The open-source hedge every analytics team should formalize
dbt Core is the foundation that the entire analytics engineering profession is built on. Fivetran has historically been a closed-source company with a transactional view of community. The combined entity has published a statement reaffirming commitment to dbt Core and the Fusion engine, and shipping the runtime as Apache 2.0 on day one is a credible down payment. The proof will be in commit velocity over the next two quarters. We are telling clients to pin their dbt Core version, audit their reliance on Cloud-only features, and quietly evaluate SQLMesh as a hedge. The cost of switching transformation frameworks is real, but it is bounded. The cost of being captive to a vendor that decides to sunset the open-source path is much higher.

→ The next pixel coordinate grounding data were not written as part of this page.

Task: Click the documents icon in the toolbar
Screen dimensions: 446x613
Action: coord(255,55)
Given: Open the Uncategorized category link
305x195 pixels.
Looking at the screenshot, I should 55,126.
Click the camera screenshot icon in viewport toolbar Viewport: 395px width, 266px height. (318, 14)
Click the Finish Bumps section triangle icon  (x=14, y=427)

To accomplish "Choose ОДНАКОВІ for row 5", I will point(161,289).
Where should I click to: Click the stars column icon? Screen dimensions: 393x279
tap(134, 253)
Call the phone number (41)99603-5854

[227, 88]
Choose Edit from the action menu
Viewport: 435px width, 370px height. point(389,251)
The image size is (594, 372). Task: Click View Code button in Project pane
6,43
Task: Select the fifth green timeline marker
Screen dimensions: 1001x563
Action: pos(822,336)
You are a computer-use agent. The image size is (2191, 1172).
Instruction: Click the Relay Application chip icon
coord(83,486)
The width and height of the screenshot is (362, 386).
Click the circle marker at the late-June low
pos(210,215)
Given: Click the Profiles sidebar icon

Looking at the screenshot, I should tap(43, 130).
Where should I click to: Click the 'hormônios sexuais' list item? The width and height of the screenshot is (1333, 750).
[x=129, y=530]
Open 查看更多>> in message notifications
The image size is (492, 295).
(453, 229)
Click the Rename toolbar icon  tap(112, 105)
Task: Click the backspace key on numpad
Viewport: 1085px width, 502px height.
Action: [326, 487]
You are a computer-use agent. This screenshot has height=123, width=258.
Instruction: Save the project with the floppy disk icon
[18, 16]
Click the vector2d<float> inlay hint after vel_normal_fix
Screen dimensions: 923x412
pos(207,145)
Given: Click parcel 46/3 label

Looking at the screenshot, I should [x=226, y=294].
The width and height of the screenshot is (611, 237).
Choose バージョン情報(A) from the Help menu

Native warehouse ELT just got a single target to compete against
Snowflake, Databricks, and BigQuery all have first-party ingestion and transformation now. Snowflake Openflow, Databricks LakeFlow, and BigQuery Data Transfer Service plus Dataform cover most of what Fivetran and dbt do, with the substantial advantage of being inside the same billing and security perimeter as the warehouse itself. The merger gives the new Fivetran-dbt one larger story to tell against those native stacks, but it also gives the warehouse vendors a single target to compete against. Expect Snowflake and Databricks to ship aggressive Fivetran and dbt migration tooling in the second half of 2026. If you are starting greenfield, the calculus for going native has shifted in favor of the warehouse vendor.
The trusted AI agents framing, separated from the marketing
Both companies have been positioning their products as the substrate for agentic workloads, where LLM-driven systems read and write data, trigger transformations, and act on results. The argument is that agents need verifiable lineage, contracts, and freshness signals to be trustworthy, and that a unified pipeline and transformation layer is the only way to deliver those guarantees end to end. There is real substance here. The new Agents Schema standard, available via Git, lets users designate a warehouse schema as the context layer agents read from, combining metric definitions, semantic models, and dbt lineage in plain SQL tables. But the marketing is running ahead of the engineering. We have not seen a production agentic workload in any of our client environments that actually consumes dbt semantic layer metadata at decision time. That will come, but treating it as a 2026 deliverable is optimistic.
For data leaders evaluating their 2027 stack, the recommended actions are: freeze any in-flight Fivetran or dbt expansion commitments until pricing clarity emerges in Q3, formalize a dbt Core fallback plan that includes Fusion runtime version pinning, and put a native warehouse ingestion proof of concept on the roadmap for H2. If the combined company ships a unified billing surface before the end of 2026 and dbt Core v2.0 sees consistent external commit velocity, the merger thesis works and the price uplift is defensible. If commits slow and Fusion drifts behind the platform product, evaluate SQLMesh seriously by Q1 2027.